Software & Data Management

The embedded operating system features role-based access control (administrator, technician, trainee) with password-protected configuration changes. All measurement sessions generate structured metadata logs containing sample ID, turbidity reading, dispersion parameters, target MCF, calculated diluent volume, and pass/fail status relative to ±0.05 MCF tolerance thresholds. Audit trails comply with ALCOA+ principles (Attributable, Legible, Contemporaneous, Original, Accurate, Complete, Consistent, Enduring, Available) and support retrospective review during internal quality audits or regulatory inspections. No cloud connectivity or remote telemetry is implemented—data remains fully under local user control.

Applications

• Standardization of inoculum density for Clinical and Laboratory Standards Institute (CLSI) and European Committee on Antimicrobial Susceptibility Testing (EUCAST) antimicrobial susceptibility assays.
• Routine preparation of consistent bacterial suspensions for vaccine potency testing, live biotherapeutic product (LBP) manufacturing, and challenge studies in preclinical models.
• High-throughput strain phenotyping workflows requiring reproducible cell density normalization prior to RNA extraction, metabolite profiling, or flow cytometry.
• Quality control of microbial culture collections, including verification of viability and suspension homogeneity prior to cryopreservation or lyophilization.
• Academic and industrial microbiology labs performing comparative growth kinetics, biofilm formation assays, or antibiotic synergy screening where inter-run turbidity variability must be minimized.

FAQ

Does the SCIENTZ-CFS require external calibration standards for daily use?
No.

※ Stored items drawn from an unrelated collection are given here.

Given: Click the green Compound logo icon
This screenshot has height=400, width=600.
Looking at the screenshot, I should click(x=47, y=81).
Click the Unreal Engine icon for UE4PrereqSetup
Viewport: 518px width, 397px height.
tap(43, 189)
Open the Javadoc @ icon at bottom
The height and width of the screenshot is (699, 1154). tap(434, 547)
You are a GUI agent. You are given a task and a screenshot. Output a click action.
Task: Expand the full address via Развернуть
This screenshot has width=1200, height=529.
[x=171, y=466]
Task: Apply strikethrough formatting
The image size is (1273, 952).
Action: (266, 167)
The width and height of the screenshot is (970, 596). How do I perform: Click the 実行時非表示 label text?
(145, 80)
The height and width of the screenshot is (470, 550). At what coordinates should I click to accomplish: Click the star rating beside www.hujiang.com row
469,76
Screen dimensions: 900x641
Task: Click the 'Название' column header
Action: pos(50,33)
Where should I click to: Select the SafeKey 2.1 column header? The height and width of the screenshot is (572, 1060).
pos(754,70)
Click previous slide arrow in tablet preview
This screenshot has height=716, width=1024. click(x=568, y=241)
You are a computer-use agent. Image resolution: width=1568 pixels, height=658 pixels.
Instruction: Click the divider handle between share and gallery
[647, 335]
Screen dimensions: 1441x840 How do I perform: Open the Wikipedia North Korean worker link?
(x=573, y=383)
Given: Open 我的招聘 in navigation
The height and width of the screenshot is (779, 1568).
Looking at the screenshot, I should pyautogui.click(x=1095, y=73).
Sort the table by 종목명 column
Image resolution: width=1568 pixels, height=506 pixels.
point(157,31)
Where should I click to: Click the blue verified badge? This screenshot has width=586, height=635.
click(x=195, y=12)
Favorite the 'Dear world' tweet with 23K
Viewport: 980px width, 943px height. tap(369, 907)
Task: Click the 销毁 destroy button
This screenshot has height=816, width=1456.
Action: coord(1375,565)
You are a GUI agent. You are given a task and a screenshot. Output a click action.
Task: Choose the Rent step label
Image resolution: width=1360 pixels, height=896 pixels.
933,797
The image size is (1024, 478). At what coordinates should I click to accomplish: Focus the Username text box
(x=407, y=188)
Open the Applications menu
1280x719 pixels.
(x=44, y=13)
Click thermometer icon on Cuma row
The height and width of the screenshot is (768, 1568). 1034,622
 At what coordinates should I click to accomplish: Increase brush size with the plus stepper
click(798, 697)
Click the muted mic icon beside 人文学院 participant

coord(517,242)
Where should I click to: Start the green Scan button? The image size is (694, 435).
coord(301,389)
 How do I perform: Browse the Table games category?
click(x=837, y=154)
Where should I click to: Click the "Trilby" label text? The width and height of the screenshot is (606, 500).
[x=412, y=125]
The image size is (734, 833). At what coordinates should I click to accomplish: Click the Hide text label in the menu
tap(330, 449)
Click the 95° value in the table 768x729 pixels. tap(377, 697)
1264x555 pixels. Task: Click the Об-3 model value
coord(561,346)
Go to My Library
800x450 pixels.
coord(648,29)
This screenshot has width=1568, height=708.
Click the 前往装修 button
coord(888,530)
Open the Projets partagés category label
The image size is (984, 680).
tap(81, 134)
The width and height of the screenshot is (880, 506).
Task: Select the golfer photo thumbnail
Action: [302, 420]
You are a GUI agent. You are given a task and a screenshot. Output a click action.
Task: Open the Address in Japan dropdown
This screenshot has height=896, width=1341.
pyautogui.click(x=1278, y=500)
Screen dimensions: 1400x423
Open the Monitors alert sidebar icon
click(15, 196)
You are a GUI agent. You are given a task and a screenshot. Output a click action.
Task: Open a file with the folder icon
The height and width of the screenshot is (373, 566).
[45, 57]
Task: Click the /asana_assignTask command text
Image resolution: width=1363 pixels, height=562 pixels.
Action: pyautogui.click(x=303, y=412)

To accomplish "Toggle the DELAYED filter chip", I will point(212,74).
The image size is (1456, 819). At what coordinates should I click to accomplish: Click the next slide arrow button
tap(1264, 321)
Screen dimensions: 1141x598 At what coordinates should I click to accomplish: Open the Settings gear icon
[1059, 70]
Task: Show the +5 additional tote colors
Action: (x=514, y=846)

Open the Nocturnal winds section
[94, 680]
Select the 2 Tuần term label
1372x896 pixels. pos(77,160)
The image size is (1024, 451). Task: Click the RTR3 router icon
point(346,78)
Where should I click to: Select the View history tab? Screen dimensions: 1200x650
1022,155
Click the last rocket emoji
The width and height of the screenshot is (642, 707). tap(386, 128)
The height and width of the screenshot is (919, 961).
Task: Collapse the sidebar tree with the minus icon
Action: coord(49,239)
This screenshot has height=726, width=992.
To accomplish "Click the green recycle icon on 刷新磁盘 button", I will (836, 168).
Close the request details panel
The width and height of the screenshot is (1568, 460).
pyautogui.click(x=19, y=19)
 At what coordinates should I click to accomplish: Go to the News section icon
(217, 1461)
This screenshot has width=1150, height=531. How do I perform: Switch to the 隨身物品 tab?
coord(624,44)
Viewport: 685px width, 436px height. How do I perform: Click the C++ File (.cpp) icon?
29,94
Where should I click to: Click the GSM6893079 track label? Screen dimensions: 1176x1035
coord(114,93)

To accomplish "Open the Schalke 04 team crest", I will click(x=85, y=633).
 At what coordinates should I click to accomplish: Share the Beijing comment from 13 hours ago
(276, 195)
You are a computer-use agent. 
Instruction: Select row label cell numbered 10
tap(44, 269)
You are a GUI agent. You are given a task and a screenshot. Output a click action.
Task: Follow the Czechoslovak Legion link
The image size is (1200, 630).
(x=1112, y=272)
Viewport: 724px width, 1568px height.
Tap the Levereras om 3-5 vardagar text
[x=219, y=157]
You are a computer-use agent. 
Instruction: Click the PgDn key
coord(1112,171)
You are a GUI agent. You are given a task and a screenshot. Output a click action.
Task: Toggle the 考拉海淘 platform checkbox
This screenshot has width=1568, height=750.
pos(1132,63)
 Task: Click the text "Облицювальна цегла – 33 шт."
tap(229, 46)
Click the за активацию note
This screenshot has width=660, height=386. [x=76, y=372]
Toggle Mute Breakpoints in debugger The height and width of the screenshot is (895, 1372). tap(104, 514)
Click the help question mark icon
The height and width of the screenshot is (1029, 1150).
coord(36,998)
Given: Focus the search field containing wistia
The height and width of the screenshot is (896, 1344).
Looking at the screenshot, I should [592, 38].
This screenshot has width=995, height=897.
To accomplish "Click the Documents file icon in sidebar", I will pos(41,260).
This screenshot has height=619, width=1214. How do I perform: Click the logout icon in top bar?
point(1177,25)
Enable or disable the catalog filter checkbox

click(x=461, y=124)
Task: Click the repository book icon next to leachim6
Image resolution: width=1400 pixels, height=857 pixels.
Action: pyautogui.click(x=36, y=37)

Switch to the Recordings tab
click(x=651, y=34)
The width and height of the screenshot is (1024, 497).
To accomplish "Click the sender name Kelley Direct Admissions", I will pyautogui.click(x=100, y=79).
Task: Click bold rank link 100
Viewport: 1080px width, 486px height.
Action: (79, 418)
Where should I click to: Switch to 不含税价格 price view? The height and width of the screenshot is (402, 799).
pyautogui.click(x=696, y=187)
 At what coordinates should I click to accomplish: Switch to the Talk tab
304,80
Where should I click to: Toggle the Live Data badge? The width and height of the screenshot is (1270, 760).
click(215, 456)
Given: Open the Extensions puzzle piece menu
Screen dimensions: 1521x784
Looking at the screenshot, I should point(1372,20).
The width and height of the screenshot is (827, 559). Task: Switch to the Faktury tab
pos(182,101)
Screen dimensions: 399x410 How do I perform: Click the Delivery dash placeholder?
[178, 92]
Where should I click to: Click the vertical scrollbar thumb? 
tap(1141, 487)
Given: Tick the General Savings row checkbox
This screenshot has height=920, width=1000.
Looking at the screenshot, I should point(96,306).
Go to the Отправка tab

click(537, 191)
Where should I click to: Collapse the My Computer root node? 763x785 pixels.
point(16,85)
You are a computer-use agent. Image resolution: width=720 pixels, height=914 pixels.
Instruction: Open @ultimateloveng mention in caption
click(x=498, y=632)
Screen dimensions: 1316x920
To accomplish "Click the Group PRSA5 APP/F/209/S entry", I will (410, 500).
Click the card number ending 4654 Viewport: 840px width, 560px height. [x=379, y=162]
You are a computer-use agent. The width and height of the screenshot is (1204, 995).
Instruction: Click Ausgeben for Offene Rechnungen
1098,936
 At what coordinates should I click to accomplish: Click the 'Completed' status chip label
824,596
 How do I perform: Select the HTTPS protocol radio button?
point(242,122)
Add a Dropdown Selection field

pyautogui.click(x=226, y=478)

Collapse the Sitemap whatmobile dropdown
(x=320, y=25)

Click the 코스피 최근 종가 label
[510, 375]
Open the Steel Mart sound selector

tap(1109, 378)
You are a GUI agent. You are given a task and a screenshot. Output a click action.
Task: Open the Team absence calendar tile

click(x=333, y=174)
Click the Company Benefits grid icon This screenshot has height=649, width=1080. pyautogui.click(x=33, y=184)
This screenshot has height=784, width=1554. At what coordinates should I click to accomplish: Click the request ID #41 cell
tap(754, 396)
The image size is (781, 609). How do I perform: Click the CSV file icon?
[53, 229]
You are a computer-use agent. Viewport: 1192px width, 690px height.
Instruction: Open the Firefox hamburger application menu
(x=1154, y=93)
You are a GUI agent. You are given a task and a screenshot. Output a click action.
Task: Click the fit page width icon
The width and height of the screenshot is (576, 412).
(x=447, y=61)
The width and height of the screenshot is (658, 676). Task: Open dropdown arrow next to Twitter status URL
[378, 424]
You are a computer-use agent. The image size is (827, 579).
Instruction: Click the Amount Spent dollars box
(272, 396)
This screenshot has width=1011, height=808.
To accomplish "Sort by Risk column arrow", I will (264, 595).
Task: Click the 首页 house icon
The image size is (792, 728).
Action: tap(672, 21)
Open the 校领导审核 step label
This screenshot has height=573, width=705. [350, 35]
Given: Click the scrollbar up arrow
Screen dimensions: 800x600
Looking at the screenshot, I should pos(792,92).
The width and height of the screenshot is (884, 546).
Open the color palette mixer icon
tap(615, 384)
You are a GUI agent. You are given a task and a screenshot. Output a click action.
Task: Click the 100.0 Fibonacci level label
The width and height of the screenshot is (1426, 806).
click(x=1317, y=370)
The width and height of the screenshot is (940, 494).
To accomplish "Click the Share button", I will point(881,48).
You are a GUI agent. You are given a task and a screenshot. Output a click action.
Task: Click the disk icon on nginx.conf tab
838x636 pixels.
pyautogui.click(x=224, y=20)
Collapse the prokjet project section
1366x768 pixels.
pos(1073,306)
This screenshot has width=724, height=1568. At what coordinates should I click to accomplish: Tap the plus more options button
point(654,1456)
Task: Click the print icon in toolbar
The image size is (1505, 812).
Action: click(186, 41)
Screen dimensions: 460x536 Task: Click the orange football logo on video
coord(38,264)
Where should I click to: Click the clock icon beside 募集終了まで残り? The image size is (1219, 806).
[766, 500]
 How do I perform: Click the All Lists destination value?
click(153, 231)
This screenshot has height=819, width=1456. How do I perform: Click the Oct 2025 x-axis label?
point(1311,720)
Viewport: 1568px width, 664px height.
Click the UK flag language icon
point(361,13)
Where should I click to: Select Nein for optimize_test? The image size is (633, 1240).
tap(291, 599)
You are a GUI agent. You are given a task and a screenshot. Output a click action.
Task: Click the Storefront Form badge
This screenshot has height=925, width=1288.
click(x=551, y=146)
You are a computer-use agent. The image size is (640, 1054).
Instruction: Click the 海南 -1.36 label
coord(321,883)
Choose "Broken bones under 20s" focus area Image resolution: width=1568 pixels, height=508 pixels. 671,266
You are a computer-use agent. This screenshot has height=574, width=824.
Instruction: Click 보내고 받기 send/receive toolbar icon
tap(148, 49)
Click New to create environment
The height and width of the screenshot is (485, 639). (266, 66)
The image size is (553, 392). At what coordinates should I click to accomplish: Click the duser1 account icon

The instrument includes factory-installed McFarland reference standards and supports user-initiated multi-point recalibration using supplied calibration kits (Cat. No. SCIENTZ-CFS-CAL-KIT).
Can it process viscous or capsule-rich bacterial suspensions such as K. pneumoniae mucoid strains?
Yes. The ultrasonic dispersion module has been empirically optimized for mucoid and encapsulated isolates; recommended settings are 60% power for 45 s, validated via microscopic agglutination assessment.
Is the data export format compatible with common LIMS systems?
Yes. CSV exports include ISO 8601 timestamps, UTF-8 encoding, and header rows compliant with ASTM E1467-05 (Standard Practice for Laboratory Information Management Systems).
What safety certifications does the device hold?
It complies with IEC 61010-1:2010 for electrical safety and IEC 61326-1:2013 for electromagnetic compatibility (EMC); CE marking is affixed per EU Directive 2014/30/EU.
How is traceability maintained across multiple users in shared lab environments?
Each login session is tied to a unique alphanumeric user ID; all actions—including parameter modification, calibration, and result export—are appended to the audit log with cryptographic hash integrity verification.